Left realism and crime – revision notes with evaluative points

Left realists aim to provide solutions to the problem of crime.

  • Kinsey, Lea and Young (1986) argue that the police need to spend less time policing and controlling crime, and spend more time just investigating crime
  • Left realists argue that policing must be made more responsible for and become more involved with local communities and must deal with more local concerns
  • They should improve their relationship with local communities by spending more time investigating crime and by changing their priorities
  • Crime control should involve a multi-agency approach which includes agencies as well as voluntary organisations.
  • Another left realist solution is to tackle structural issues as the causes of crime that primarily lie in the unequal structure of society
  • and major structural changes are needed in order to reduce the levels of offending
  • Strong communities need to be built, there should be neighbourhood policing and a more community control when it comes to policing.
  • Young et al argues that we need to deal with the social inequalities of society such as the unfairness of rewards and the inequality of opportunity. For example to provide decent housing and jobs.
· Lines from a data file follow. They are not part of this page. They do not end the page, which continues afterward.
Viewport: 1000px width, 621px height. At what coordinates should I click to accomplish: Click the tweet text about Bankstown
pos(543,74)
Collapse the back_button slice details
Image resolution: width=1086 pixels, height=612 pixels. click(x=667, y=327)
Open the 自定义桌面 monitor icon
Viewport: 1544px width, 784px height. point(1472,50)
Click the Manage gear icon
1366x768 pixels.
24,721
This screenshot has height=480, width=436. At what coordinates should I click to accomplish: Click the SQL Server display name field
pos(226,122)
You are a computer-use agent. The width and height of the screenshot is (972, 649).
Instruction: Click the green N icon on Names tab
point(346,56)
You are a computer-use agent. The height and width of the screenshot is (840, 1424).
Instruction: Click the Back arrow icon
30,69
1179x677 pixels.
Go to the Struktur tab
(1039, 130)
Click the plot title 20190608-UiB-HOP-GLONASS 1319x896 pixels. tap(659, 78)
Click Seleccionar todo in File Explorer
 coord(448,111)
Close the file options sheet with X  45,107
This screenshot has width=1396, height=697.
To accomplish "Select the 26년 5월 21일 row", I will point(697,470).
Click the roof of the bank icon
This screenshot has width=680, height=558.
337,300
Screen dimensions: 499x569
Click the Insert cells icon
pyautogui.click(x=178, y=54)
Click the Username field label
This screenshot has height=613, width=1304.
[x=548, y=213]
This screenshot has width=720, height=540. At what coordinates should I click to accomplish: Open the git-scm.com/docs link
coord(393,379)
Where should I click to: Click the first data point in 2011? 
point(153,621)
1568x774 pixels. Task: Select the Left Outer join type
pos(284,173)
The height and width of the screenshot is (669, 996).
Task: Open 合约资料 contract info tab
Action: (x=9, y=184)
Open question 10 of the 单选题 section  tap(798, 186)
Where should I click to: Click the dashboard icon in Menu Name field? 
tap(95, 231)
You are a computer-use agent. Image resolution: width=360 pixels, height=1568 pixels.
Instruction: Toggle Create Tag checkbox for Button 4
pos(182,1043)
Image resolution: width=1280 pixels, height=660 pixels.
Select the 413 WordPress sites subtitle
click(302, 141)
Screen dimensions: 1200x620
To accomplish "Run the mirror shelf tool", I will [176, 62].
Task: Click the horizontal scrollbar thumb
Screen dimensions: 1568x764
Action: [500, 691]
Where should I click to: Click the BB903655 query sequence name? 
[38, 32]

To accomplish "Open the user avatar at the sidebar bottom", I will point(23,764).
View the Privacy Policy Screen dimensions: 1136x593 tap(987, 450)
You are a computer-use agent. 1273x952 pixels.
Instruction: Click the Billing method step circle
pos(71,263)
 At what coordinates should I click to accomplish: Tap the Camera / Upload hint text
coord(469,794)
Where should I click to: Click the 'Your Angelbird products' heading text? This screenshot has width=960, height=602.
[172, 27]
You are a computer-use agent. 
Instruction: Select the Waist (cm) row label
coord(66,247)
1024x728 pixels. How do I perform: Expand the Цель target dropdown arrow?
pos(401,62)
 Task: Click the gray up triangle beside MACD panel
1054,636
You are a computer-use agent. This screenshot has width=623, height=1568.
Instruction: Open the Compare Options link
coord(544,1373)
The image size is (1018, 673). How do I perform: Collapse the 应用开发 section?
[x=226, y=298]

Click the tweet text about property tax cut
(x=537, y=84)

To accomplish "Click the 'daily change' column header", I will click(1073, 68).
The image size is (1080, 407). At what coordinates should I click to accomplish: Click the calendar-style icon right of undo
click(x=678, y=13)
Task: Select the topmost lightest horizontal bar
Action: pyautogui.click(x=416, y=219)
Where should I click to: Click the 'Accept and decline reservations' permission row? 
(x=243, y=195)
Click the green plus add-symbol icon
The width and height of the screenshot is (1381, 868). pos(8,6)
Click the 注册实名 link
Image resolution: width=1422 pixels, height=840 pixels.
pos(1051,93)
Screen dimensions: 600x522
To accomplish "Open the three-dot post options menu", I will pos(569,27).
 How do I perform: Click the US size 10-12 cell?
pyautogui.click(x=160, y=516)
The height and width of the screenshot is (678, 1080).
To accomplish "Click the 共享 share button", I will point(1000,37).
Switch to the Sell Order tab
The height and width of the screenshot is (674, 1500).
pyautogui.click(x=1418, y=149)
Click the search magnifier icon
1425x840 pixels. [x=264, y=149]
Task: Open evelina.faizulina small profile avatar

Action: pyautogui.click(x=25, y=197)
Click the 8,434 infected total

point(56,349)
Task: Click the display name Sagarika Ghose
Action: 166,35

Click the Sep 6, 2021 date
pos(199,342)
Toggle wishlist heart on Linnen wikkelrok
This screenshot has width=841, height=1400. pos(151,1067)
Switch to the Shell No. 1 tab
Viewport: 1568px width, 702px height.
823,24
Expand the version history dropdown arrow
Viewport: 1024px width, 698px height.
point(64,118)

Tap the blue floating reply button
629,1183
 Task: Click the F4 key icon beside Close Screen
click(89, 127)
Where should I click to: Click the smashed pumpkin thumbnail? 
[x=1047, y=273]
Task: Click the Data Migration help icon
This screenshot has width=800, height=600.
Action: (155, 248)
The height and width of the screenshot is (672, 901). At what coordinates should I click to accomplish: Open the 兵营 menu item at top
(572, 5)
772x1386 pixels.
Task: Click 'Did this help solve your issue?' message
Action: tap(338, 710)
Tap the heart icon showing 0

Evaluation of Left Realism and crime

(+) It succeeded in drawing attention to the reality of street crime and its effects.

(-) Henry and Milovanovic argue that it accepts the authorities’ definition of crime as being street crime that is committed by the poor. Marxists also argue that it ignores the importance of corporate and white-collar crimes which is often much more harmful.

(-) Left realists rely on quantitative data from official statistics for their research. Interactionists would argue that we instead need to look into qualitative data in order to reveal the meanings behind the actions committed.

(-) The theory is too soft on the criminal as it doesn’t explain how the criminals should be dealt with.

(-) It focuses too much on inner-city high crime areas which gives an unrepresentative view, making crime appear as a greater problem than it is.

(-) The theory of relative deprivation has been criticised for being overly deterministic as relative deprivation doesn’t always lead individuals to crime.